* _PROBLEM DETAILS_
Restate word for word the lines of the records below, starting at the line that contains "Click the 概览 dashboard icon" and ending at the line that contains "This screenshot has height=951, width=1300.", with both of those lines included and nothing else.

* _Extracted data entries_

'''

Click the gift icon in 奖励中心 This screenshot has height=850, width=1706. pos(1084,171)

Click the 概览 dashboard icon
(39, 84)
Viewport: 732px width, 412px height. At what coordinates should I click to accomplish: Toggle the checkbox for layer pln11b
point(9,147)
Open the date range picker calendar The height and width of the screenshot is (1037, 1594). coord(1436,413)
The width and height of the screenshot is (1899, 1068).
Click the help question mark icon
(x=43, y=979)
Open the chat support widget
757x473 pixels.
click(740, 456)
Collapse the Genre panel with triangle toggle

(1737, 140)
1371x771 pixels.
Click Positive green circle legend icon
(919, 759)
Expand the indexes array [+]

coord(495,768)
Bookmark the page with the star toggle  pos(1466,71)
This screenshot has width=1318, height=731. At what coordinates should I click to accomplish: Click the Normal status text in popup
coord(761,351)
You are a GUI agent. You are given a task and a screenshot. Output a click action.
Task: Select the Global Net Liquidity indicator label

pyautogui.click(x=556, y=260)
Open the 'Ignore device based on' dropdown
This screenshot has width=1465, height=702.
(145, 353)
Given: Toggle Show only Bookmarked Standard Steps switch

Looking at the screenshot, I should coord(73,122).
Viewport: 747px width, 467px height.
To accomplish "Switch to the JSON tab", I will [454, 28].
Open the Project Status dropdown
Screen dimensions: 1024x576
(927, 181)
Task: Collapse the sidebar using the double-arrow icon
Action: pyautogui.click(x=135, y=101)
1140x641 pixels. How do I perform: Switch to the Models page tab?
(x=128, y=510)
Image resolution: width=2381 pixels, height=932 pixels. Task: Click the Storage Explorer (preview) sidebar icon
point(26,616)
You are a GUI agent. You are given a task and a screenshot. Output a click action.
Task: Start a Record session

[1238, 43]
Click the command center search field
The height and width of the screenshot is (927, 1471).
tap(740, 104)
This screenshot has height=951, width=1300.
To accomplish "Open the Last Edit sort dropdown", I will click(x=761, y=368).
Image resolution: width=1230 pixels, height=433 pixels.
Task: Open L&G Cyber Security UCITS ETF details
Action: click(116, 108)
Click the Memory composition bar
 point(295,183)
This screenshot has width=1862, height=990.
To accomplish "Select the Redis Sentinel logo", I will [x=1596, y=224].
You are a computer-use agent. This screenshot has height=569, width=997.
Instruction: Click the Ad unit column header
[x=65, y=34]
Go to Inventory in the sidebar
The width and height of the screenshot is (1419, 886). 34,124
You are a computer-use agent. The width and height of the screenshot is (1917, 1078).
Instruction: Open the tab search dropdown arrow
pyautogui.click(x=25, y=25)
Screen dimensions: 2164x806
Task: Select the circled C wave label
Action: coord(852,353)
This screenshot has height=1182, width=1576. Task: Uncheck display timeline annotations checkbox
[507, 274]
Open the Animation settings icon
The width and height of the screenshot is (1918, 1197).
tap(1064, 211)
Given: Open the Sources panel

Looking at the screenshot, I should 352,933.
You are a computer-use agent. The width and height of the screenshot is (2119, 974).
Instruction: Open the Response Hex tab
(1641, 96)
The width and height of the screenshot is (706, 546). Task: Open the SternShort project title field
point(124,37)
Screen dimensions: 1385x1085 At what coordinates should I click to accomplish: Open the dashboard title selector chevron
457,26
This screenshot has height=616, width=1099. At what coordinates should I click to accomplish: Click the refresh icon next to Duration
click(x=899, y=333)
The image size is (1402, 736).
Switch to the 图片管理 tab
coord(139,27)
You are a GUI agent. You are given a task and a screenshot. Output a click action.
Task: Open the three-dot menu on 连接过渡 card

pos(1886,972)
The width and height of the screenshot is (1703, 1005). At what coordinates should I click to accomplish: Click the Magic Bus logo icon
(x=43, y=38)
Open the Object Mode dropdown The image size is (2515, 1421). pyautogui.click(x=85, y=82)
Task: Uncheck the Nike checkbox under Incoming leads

'''

* _ANSWER FOR THE TASK_
Click the 概览 dashboard icon
(39, 84)
Viewport: 732px width, 412px height. At what coordinates should I click to accomplish: Toggle the checkbox for layer pln11b
point(9,147)
Open the date range picker calendar The height and width of the screenshot is (1037, 1594). coord(1436,413)
The width and height of the screenshot is (1899, 1068).
Click the help question mark icon
(x=43, y=979)
Open the chat support widget
757x473 pixels.
click(740, 456)
Collapse the Genre panel with triangle toggle

(1737, 140)
1371x771 pixels.
Click Positive green circle legend icon
(919, 759)
Expand the indexes array [+]

coord(495,768)
Bookmark the page with the star toggle  pos(1466,71)
This screenshot has width=1318, height=731. At what coordinates should I click to accomplish: Click the Normal status text in popup
coord(761,351)
You are a GUI agent. You are given a task and a screenshot. Output a click action.
Task: Select the Global Net Liquidity indicator label

pyautogui.click(x=556, y=260)
Open the 'Ignore device based on' dropdown
This screenshot has width=1465, height=702.
(145, 353)
Given: Toggle Show only Bookmarked Standard Steps switch

Looking at the screenshot, I should coord(73,122).
Viewport: 747px width, 467px height.
To accomplish "Switch to the JSON tab", I will [454, 28].
Open the Project Status dropdown
Screen dimensions: 1024x576
(927, 181)
Task: Collapse the sidebar using the double-arrow icon
Action: pyautogui.click(x=135, y=101)
1140x641 pixels. How do I perform: Switch to the Models page tab?
(x=128, y=510)
Image resolution: width=2381 pixels, height=932 pixels. Task: Click the Storage Explorer (preview) sidebar icon
point(26,616)
You are a GUI agent. You are given a task and a screenshot. Output a click action.
Task: Start a Record session

[1238, 43]
Click the command center search field
The height and width of the screenshot is (927, 1471).
tap(740, 104)
This screenshot has height=951, width=1300.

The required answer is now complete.